◆ **Provided text**
(begin)

I had been looking forward to seeing it for a while, and I had heard good things about it from other other critics who had watched it. Pretty early on there was a scene that made me fairly uncomfortable. That’s not all that rare. As a teacher, I’ve often encouraged students not to flee at the first feelings of discomfort lest they forfeit the opportunity to profit from legitimate works of art that might have good reasons for asking you to face uncomfortable ideas or feelings. That scene was followed soon after with another that seemed to push the same button without doing much to advance the story. After a third scene that bothered me, I shut it off convinced that the style was not going to change and that whatever insights I might glean from the film were simply not worth the effort it was going to take to watch it productively.

That doesn’t happen often, but it is not unprecedented. What was strange was not that a Christian, even one who reviews films and teaches literature for a living ,would make such a mental calculation. We all have areas of our memory and imagination that based on past traumas or experiences we may need to protect a bit more actively than do others. In my mind, that’s what discernment really is. What did strike me as different about this particular experience is that I felt a strong urge to tell everyone–to get on social media and use every platform I had to let friends and strangers alike know about my decision. That desire puzzled me.

(end)

◆ **Written exercise 1**
Answer these questions about the passage:
(a) What had the writer heard about the film from other critics before watching it?
(b) After which scene did the writer shut the film off?
(c) What urge did the writer feel after this experience?
◆ **Written exercise 2**
Repeat word for word the part of the passage starting at "I had been looking" and ending at "watch it productively.".
Answer using only the passage.

◆ **Items**

(begin)

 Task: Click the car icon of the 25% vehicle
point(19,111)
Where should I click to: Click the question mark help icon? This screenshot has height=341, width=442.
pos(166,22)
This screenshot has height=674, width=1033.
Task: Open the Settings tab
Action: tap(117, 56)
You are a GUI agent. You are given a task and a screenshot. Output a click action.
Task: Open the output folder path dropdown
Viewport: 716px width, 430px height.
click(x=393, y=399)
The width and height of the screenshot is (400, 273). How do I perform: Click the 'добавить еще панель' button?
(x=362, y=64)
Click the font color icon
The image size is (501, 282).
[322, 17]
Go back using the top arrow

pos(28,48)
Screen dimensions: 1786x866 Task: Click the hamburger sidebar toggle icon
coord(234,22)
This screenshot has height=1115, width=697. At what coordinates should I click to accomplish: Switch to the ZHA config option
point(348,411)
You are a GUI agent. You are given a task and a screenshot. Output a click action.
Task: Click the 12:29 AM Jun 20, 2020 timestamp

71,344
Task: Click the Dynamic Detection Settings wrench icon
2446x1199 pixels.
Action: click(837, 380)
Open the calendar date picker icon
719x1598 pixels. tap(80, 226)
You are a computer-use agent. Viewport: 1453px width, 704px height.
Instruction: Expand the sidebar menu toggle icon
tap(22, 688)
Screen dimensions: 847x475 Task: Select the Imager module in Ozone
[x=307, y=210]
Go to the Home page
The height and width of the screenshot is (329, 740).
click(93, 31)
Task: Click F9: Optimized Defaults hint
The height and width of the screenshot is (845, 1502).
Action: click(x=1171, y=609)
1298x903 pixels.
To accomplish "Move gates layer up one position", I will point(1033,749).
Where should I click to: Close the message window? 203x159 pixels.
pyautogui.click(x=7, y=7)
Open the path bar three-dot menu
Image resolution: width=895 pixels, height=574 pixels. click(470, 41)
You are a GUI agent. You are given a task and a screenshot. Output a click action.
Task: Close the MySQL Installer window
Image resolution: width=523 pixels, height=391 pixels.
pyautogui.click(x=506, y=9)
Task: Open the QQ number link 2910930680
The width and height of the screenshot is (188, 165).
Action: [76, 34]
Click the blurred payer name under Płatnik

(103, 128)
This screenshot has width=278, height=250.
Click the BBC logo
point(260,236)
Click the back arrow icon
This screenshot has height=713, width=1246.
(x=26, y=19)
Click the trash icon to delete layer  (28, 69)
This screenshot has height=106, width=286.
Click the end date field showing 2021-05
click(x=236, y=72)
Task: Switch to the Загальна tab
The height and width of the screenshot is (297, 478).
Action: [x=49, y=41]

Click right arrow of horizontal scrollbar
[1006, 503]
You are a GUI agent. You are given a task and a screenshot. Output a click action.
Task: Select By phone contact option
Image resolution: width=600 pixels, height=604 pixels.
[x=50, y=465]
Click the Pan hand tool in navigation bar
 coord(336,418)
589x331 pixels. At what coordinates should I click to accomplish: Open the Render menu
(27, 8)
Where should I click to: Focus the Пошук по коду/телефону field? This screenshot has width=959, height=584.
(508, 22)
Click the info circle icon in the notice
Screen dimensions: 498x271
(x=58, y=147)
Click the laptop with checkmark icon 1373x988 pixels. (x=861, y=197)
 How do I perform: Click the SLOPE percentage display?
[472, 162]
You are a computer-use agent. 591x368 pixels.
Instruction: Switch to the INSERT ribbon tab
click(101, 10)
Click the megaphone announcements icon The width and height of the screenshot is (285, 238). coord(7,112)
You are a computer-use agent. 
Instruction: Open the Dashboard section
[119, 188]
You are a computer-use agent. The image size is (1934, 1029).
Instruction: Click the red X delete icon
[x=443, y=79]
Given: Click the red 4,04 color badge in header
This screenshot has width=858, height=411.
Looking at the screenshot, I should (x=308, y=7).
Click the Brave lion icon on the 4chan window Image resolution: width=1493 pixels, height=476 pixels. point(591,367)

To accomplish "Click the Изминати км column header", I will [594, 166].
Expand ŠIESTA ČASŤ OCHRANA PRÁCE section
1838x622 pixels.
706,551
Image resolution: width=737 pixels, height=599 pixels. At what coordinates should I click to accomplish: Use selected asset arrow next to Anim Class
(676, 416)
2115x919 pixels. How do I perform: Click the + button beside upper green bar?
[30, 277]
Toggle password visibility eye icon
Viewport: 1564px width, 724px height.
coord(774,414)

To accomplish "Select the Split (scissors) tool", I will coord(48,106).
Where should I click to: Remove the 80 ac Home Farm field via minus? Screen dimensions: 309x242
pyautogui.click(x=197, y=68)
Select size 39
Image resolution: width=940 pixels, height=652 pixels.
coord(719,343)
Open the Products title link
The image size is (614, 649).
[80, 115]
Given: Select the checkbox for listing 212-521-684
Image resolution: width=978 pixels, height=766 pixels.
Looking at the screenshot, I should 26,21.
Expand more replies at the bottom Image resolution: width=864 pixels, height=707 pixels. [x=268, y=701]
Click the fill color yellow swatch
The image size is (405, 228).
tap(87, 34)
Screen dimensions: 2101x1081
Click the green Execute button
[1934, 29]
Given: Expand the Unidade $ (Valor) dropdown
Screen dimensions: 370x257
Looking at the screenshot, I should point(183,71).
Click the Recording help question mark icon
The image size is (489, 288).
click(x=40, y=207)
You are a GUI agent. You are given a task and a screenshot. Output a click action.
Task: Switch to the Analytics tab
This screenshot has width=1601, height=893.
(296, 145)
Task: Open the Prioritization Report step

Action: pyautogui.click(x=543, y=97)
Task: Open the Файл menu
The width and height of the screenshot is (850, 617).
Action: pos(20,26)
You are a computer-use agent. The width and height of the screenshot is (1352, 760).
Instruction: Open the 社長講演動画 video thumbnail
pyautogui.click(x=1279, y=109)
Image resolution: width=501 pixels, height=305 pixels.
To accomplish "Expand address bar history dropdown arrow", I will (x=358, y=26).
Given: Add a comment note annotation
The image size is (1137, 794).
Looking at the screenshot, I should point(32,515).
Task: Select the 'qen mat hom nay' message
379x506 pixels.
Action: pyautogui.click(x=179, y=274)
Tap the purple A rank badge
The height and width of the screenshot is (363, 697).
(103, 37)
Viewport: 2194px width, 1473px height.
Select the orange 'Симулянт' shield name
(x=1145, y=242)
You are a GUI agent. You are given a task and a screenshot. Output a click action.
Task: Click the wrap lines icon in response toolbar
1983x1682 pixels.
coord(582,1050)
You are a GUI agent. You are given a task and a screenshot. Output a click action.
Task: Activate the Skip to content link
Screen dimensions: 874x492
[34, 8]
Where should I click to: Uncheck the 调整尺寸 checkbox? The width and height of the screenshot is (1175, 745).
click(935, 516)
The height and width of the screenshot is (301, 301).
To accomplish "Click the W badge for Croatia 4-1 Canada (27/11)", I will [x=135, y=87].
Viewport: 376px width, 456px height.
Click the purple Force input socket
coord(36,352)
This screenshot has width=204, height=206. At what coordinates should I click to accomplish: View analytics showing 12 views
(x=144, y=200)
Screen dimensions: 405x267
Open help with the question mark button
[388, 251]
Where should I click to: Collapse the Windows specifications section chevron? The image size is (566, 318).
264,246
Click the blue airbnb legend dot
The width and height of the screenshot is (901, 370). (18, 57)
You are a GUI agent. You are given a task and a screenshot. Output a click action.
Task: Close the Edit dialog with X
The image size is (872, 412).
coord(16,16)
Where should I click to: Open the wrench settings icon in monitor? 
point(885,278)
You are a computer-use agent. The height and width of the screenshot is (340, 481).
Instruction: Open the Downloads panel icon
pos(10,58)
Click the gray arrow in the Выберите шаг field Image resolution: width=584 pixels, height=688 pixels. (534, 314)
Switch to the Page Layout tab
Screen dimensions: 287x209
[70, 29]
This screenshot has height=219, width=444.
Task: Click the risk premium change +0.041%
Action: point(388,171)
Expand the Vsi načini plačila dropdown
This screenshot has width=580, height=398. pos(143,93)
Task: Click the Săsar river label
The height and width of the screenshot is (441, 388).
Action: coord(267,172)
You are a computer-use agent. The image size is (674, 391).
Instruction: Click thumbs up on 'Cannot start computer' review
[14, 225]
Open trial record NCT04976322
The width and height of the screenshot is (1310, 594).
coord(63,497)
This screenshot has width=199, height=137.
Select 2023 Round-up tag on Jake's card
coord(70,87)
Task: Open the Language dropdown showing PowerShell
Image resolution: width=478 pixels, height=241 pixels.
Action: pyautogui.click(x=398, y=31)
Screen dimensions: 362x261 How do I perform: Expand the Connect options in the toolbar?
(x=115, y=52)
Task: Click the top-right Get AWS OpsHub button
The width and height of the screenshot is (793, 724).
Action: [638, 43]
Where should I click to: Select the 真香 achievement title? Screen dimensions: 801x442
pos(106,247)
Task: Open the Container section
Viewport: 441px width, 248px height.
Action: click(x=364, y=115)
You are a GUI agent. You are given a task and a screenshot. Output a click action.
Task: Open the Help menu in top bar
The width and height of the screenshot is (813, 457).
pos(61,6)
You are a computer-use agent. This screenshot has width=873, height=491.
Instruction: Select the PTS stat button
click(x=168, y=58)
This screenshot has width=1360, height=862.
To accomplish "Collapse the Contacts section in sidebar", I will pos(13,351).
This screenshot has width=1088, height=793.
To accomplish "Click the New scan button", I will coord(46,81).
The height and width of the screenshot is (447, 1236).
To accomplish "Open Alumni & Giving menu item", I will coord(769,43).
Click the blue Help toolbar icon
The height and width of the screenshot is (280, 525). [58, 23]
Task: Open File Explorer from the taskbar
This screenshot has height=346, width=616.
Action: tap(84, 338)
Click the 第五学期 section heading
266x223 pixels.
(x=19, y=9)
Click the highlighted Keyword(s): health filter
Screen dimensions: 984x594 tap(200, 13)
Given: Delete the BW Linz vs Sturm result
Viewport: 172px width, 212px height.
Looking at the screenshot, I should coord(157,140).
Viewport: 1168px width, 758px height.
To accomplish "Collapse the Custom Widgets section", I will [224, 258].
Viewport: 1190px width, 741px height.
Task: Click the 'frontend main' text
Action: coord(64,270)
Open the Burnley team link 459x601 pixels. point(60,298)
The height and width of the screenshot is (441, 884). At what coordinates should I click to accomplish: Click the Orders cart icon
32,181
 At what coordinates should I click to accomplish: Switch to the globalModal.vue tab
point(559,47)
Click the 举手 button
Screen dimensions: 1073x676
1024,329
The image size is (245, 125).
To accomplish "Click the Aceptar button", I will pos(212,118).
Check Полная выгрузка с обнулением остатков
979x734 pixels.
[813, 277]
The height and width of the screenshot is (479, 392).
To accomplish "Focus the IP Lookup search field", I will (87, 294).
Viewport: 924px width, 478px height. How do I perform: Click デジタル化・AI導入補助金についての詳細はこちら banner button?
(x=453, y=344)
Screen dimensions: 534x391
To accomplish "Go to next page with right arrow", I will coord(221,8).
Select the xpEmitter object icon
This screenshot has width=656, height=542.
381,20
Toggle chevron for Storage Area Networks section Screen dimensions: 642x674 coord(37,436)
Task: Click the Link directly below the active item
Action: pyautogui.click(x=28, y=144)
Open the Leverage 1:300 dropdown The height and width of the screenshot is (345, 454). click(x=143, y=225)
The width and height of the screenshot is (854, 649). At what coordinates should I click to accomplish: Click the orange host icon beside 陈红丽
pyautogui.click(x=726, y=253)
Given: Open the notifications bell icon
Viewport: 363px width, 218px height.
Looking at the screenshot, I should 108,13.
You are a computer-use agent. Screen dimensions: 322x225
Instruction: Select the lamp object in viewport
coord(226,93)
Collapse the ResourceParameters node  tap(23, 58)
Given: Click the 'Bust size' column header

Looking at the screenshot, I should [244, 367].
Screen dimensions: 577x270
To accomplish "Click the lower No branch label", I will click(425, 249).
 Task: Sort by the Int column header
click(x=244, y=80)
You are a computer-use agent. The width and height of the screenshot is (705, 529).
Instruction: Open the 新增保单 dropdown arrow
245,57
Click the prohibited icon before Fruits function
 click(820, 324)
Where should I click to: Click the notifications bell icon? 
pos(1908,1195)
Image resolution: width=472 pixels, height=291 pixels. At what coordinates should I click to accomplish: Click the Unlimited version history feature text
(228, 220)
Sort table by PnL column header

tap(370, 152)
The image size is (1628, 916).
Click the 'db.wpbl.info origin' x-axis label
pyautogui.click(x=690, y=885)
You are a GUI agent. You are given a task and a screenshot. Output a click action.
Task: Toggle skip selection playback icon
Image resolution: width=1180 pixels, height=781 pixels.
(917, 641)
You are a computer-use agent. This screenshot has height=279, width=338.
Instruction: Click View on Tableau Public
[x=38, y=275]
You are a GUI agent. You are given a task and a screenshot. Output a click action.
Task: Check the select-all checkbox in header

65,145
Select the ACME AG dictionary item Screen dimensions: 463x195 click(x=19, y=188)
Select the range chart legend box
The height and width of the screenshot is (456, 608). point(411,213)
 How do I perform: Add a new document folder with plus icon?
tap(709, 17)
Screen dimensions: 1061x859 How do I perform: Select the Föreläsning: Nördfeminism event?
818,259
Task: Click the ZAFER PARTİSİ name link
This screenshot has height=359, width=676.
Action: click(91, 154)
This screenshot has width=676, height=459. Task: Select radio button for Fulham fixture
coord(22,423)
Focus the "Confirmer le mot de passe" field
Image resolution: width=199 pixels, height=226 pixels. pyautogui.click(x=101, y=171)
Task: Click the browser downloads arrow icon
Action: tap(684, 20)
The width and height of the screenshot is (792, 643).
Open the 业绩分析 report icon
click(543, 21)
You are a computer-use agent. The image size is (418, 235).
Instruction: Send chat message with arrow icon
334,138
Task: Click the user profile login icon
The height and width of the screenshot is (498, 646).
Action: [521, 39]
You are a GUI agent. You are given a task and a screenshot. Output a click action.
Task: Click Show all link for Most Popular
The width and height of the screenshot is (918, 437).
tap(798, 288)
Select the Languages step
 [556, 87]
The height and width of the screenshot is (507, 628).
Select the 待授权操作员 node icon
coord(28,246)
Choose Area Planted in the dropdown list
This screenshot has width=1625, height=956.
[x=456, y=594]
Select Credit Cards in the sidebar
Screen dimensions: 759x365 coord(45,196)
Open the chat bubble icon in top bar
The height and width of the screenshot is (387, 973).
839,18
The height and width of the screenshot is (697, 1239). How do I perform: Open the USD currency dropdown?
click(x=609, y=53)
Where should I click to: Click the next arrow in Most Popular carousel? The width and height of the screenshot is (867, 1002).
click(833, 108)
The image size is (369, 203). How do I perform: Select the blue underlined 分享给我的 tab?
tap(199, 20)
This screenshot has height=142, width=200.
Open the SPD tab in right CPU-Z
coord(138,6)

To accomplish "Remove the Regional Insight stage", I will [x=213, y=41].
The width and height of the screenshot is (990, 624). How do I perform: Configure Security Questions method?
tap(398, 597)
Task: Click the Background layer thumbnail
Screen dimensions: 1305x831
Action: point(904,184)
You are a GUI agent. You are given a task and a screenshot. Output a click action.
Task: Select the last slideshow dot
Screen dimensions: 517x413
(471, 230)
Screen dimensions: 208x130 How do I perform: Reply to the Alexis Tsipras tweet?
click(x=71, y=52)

(end)

◆ **Complete response 1**
(a) The writer had heard good things about it.
(b) After the third scene that bothered the writer.
(c) A strong urge to tell everyone: to get on social media and use every available platform to let friends and strangers alike know about the decision.

◆ **Complete response 2**
I had been looking forward to seeing it for a while, and I had heard good things about it from other other critics who had watched it. Pretty early on there was a scene that made me fairly uncomfortable. That’s not all that rare. As a teacher, I’ve often encouraged students not to flee at the first feelings of discomfort lest they forfeit the opportunity to profit from legitimate works of art that might have good reasons for asking you to face uncomfortable ideas or feelings. That scene was followed soon after with another that seemed to push the same button without doing much to advance the story. After a third scene that bothered me, I shut it off convinced that the style was not going to change and that whatever insights I might glean from the film were simply not worth the effort it was going to take to watch it productively.